Discriminative accuracy of [18F]flortaucipir positron emission tomography for Alzheimer disease vs other neurodegenerative disorders
JAMA Sep 21, 2018
Ossenkoppele R, et al. – Researchers conducted a cross-sectional study of 719 participants recruited from three dementia centers in South Korea, Sweden, and the United States (June 2014-November 2017) to investigate the discriminative accuracy of [18F]flortaucipir for Alzheimer’s disease (AD) vs non-AD neurodegenerative disorders. Researchers reported that [18F]flortaucipir positron emission tomography (PET) scan was able to distinguish AD from other neurodegenerative diseases.
Methods
- Investigators enrolled study participants (N=719) from three dementia centers in South Korea, Sweden, and the United States between June 2014 and November 2017. Study participants included: cognitive normal control participants (n=160); individuals with mild cognitive impairment (MCI; n=126), of whom 65.9% were amyloid-β positive (ie, MCI due to AD); individuals with AD dementia (n=179); and those with various non-AD neurodegenerative disorders (n=254).

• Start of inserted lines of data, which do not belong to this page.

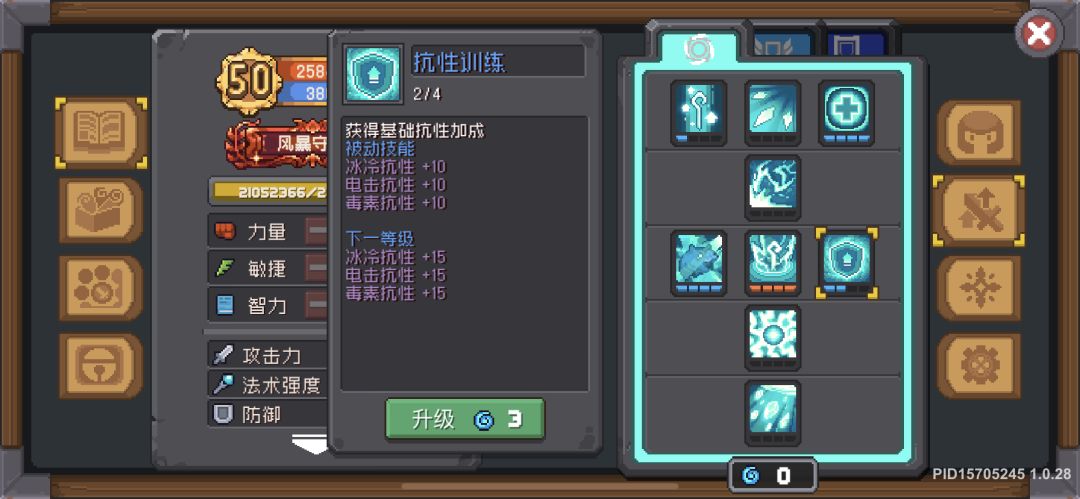
Task: Click the experience progress bar
Action: pos(269,192)
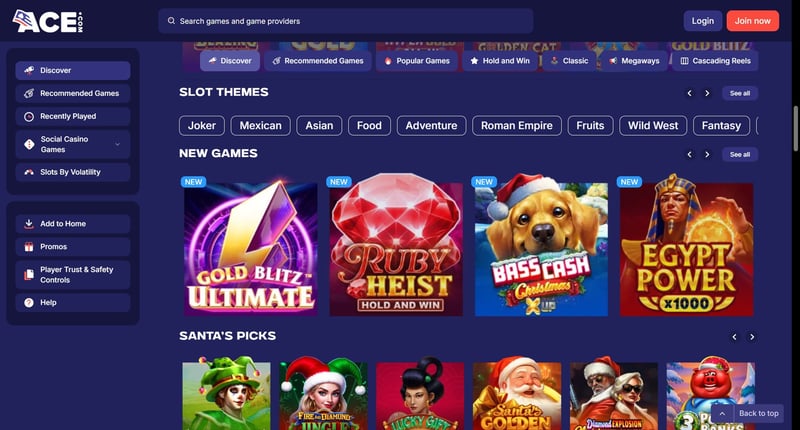Viewport: 800px width, 430px height.
Task: Open Ruby Heist game thumbnail
Action: point(396,245)
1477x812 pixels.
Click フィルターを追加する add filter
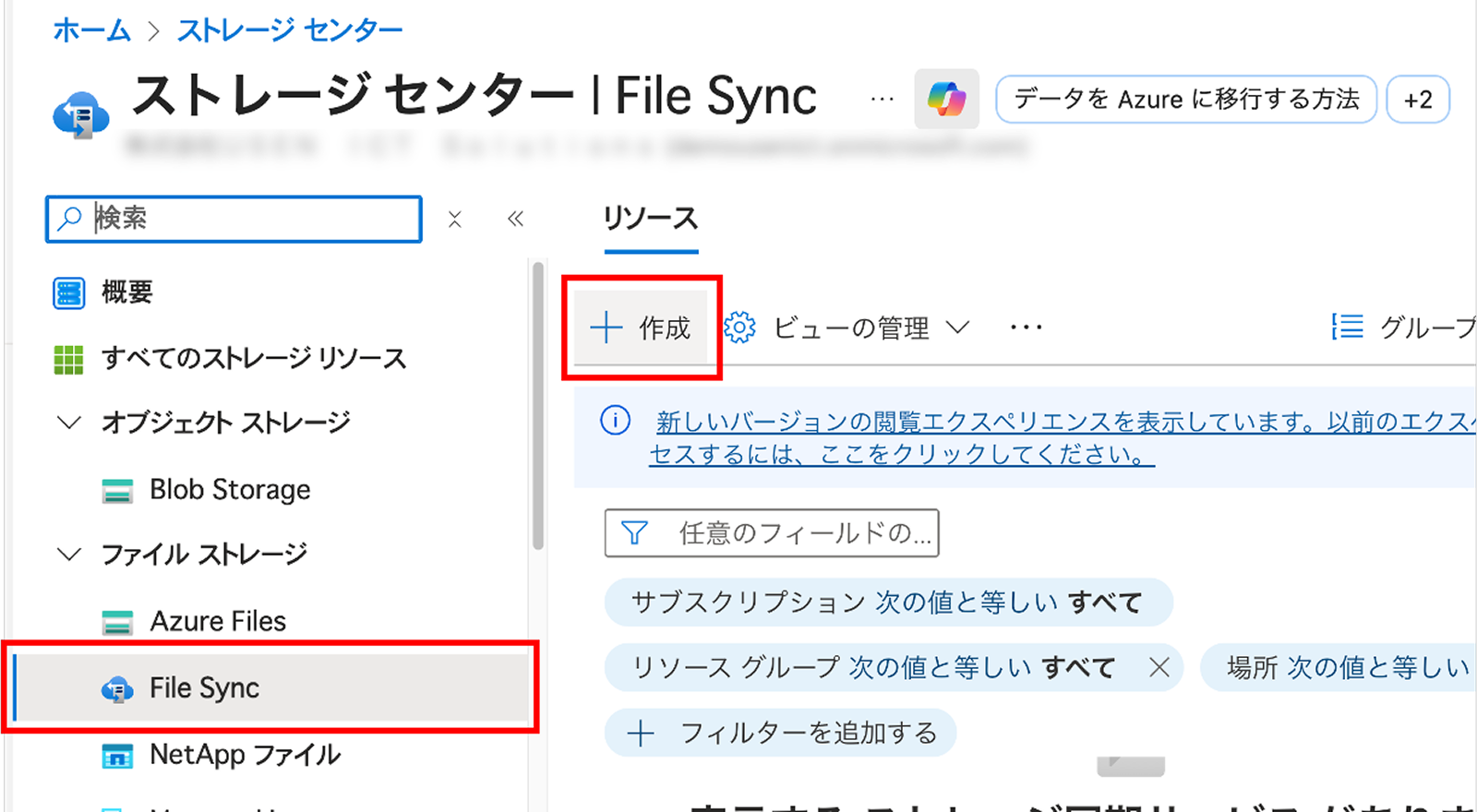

- The index test was the [18F]flortaucipir PET standardized uptake value ratio (SUVR) in five predefined regions of interest.
- The reference standard was the clinical diagnosis determined at the specialized memory centers.
- The discriminative accuracy (ie, sensitivity and specificity) of [18F]flortaucipir was examined for AD dementia compared to all non-AD neurodegenerative disorders in the primary analysis.
- The area under the curve (AUC) of [18F]flortaucipir SUVR was compared to three established magnetic resonance imaging (MRI) measures (hippocampal volumes and AD signature and whole-brain cortical thickness), and sensitivity and specificity of [18F]flortaucipir in MCI due to AD compared to non-AD neurodegenerative disorders were determined in secondary analyses.
Results
- The overall mean (standard deviation) age of study participants was 68.8 (9.2) years, and 48.4% were male.
- Study results showed that the proportions of patients who were amyloid-β positive were 26.3%, 65.9%, 100%, and 23.8% among cognitively normal controls, patients with MCI, patients with AD dementia, and patients with non-AD neurodegenerative disorders, respectively.
- Researchers reported that [18F]flortaucipir uptake in the medial-basal and lateral temporal cortex exhibited 89.9% (95% CI: 84.6% to 93.9%) sensitivity and 90.6% (95% CI: 86.3% to 93.9%) specificity using the threshold based on controls (SUVR, 1.34), and 96.8% (95% CI: 92.0% to 99.1%) sensitivity and 87.9% (95% CI: 81.9% to 92.4%) specificity using the Youden Index–derived cutoff (SUVR, 1.27) for distinguishing AD dementia from all non-AD neurodegenerative disorders.
- Compared with the three volumetric MRI measures (AUC range, 0.63-0.75; all ROIs P < 0.001), the AUCs for all five [18F]flortaucipir ROIs were higher (AUC range, 0.92-0.95).
- It was noted that diagnostic performance of the five [18F]flortaucipir ROIs were lower in MCI due to AD (AUC range, 0.75-0.84).